Overview
This lab has three starter files:
evaluate.py
segmenter.py
tokenizer.py
Answers to written questions should be included in your repository in a file called Writeup.md
. You will also create (and should add to your repository) a file called ngrams.py
during this assignment.
Docker and lxml
To process XML files, we’ll work with the lxml
library this week. We’ve updated the Docker image to have everything you need, but you’ll need to run docker pull jmedero/nlp:fall2018
to get the most recent version on your own machine.
Spacy
This week, we’ll get to use the spacy
python library for the first time. Spacy is designed to make it easy
to use pre-trained models to analyze very large sets of data. At the
beginning of the semester, we’ll be using spacy as a skeleton for
building our own NLP algorithms.
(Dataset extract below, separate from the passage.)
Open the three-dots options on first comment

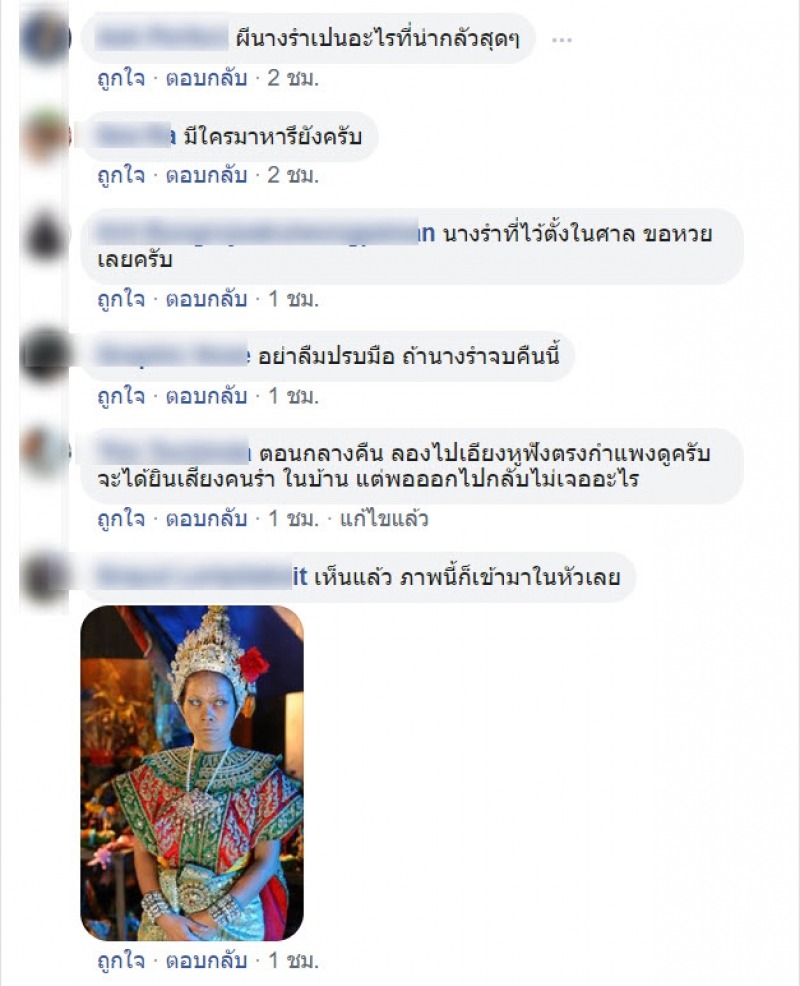pyautogui.click(x=561, y=40)
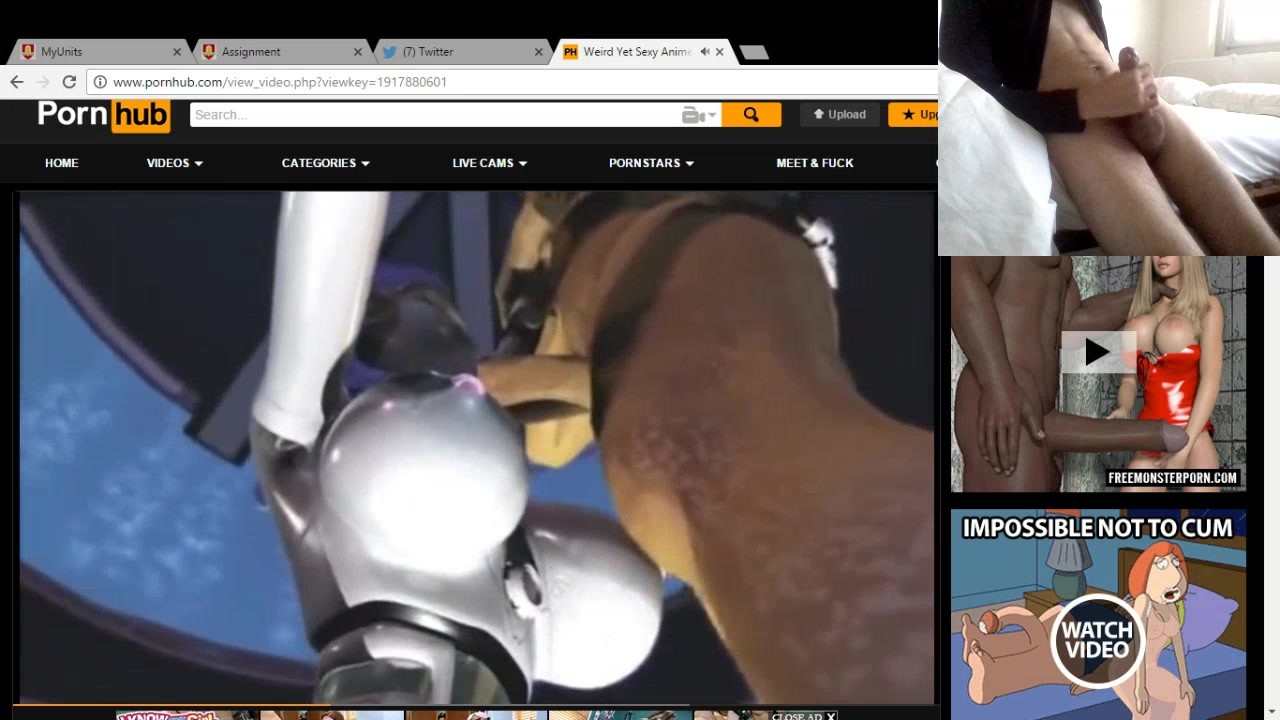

Later in the semester, you’ll get a
chance to use more of the built in functionality to build larger
systems.
Sentence Segmentation
In the first part of the lab, you will write a simple sentence segmenter.
The /data/brown
directory includes three text files taken from the Brown Corpus:
/data/brown/editorial.txt
/data/brown/adventure.txt
/data/brown/romance.txt
The files do not indicate where one sentence ends and the next begins. In the data set you are working with, sentences can only end with one of 5 characters: period, colon, semi-colon, exclamation point and question mark.
However, there is a catch: not every period represents the end of a sentence since there are many abbreviations (U.S.A.
, Dr.
, Mon.
, etc.
, etc.) that can appear in the middle of a sentence where the periods do not indicate the end of a sentence. The text also has many examples where colon is not the end of the sentence. The other three punctuation marks are all nearly unambiguously the ends of a sentence. Yes, even semi-colons.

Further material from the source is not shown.